In our readings this year we've had at least two explicit theophanies or revelations of the Trinity: the Baptism of Jesus and the Transfiguration. In the year 325 the Council of Nicaea articulated the doctrine of the Trinity and wrote the Nicene Creed some churches recite during worship as a testimony of faith. Discussion: LCM hasn't featured the Nicene /Constantinopolitan Creed since I've been attending, but Barbara said they sometimes have in the distant past. Pastor Peg said we may recite in the future, and I suggested she could do a brief intro beforehand.

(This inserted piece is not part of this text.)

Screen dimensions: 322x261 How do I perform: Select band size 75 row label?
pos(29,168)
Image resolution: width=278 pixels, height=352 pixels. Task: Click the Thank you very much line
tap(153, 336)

Trinity Sunday is the Octave of Pentecost. The church long has celebrated important events in octaves of eight days (similar to an octave of eight notes in music). Rather than attempting an analogy that never ever approaches the essence of the godhead, early church fathers and mothers talked about the perichoresis of the Trinity. "Peri" refers to in the vicinity of, around, nearby as in perimeter, peripatetic, peripheral, pericope, perigee, peristalsis... "Choresis" has the same root as choreography, so perichoresis is dancing around. Father, Son, Holy Spirit interact with each other, interpenetrate, mutually indwell in union, harmony, agreement. consonance, integrity shalom, etc. They always travel together.

Sadly, in class I omitted this important comment: the Trinity models our interactive and cooperative lifestyles and ministries. The Church [us!] as the Image of the Trinity.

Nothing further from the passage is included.